The Edition


Maldives declares Jumhoory Party leader a fugitive

Farah Ahmed
03 October 2017, MVT 13:32
Qasim pictured leaving the Criminal Court PHOTO:Nishan Ali/Mihaaru
Farah Ahmed
03 October 2017, MVT 13:32

Since Jumhoory Party (JP)’s leader Qasim Ibrahim has exhausted all the leave extensions that have been granted to him, he will now be considered a fugitive of the state, Maldives Correctional Service (MCS) declared on Tuesday.

The opposition leader, who was convicted for three-years, two-months and 12-days on bribery charges, is currently in Singapore being treated for a cardiac problem.

MCS on Monday told Qasim’s family that he will not be granted any more leave extensions. His last leave extension expired on Monday.

A spokesperson from MCS said that the last week-long extension was granted to him for his family to make the necessary arrangements to bring him back.

The next course of action will be to send Maldivian police officers to apprehend him, MCS spokesperson said.

“If a convicted felon does not return within the duration that he was granted, he will be considered a fugitive. We will then ask the police to bring them back,” the spokesperson explained.

According to the former Maamigili MP’s lawyers, he had, indeed, gone to the airport on Monday to return to the Maldives. However, he was not allowed to board the plane as he was deemed unfit for travel. This is the second time that Qasim was not allowed on-board because of his condition.

The lawyers also revealed that Qasim has another test scheduled for October 19 at Mount Elizabeth Hospital in Singapore.

Qasim’s doctors revealed that he suffers from coronary artery disease which causes the main coronary arteries of the heart to narrow, and if the narrowing becomes critical, the patient can develop chest pains and shortness of breath among other symptoms.

His doctors have recommended to keep him under observation before and after his heart surgery, and advised him not to fly out for another three months while he is recovering.

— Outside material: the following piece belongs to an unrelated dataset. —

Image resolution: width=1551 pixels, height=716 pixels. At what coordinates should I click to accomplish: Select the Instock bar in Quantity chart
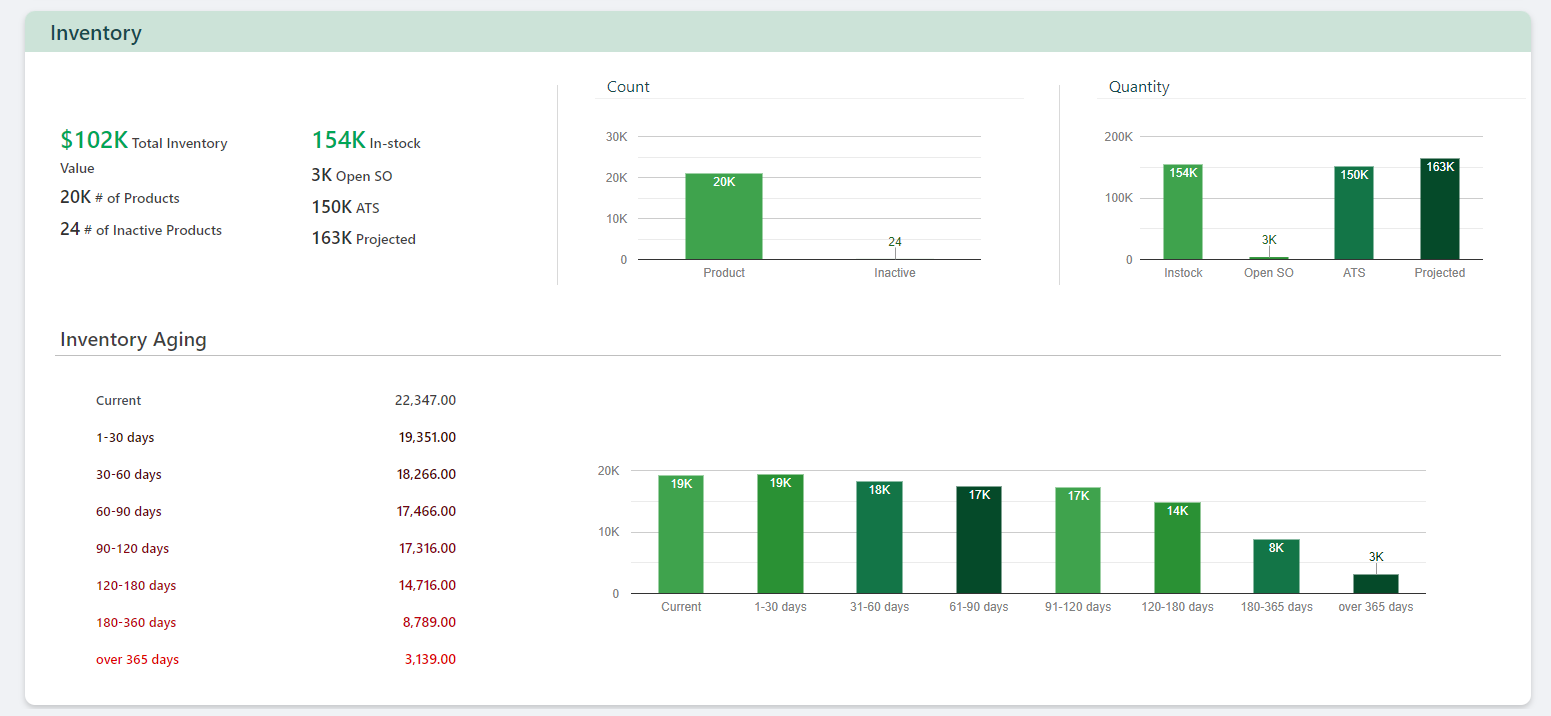1182,210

Qasim was initially given 10-days medical leave on September 6; however, after Qasim’s family consulted with his doctors, they had appealed for a leave extension of three months, till December 2017. MCS had refused at first, but after his lawyers filed the official medical documents, including letters from Qasim’s physician which explicitly stated that he needed to remain hospitalised for further treatments, MCS conceded and granted another 10 days.

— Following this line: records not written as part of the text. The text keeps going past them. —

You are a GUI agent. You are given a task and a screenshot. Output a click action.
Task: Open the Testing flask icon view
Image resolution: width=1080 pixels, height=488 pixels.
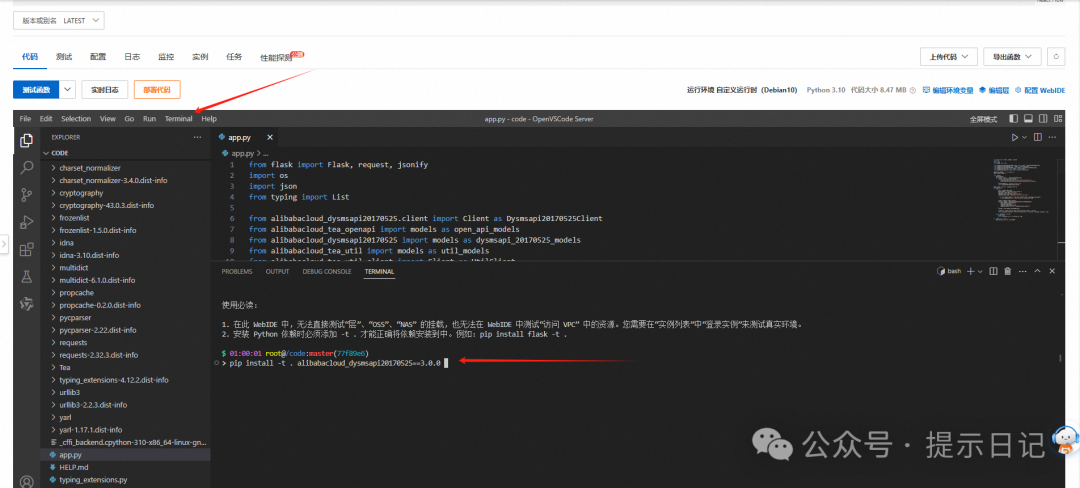[x=27, y=277]
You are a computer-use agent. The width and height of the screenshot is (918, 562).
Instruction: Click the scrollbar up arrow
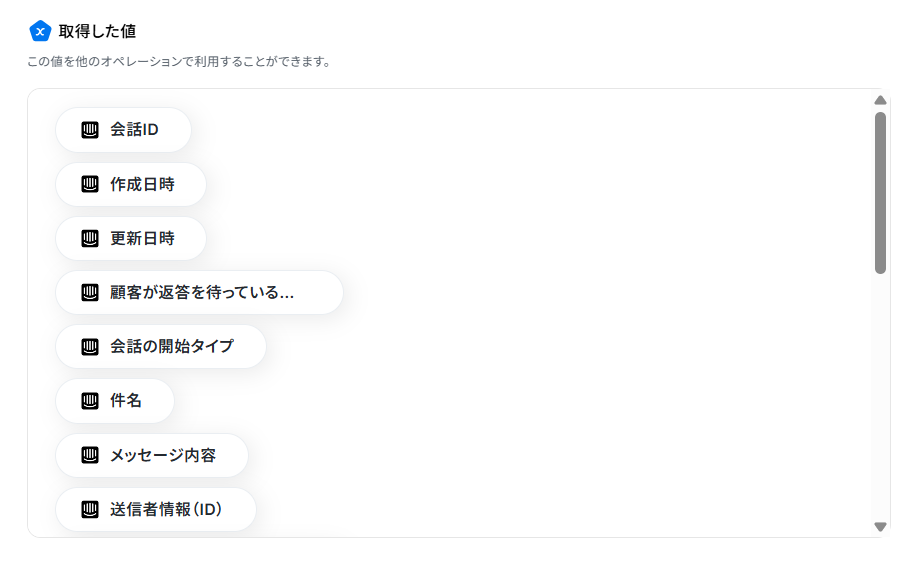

Whilst Qasim’s original 10-day leave expired on September 16, the second extension expired on Tuesday, September 26.

An MCS spokesperson had later revealed that the former Maamigili MP was supposed to return on Monday, September 25 – before his leave officially expired.

After Qasim was not allowed to board the plane to return to Maldives, MCS had given an additional week to make the arrangements for him to return; this leave expired on Monday.

The former lawmaker was sentenced for a bribery conviction in late August for comments he had made at an opposition rally held ahead of the opposition-lobbied censure motion against the parliament’s speaker last March. During his initial verdict hearing, Qasim had fainted in the court and was sentenced at a later hearing in absentia. Despite his verdict ordering authorities to make arrangements for the opposition leader to be sent abroad for treatment immediately, he was hospitalised in the state-run Indira Gandhi Memorial Hospital (IGMH) for several days before MCS had made arrangements for him to leave.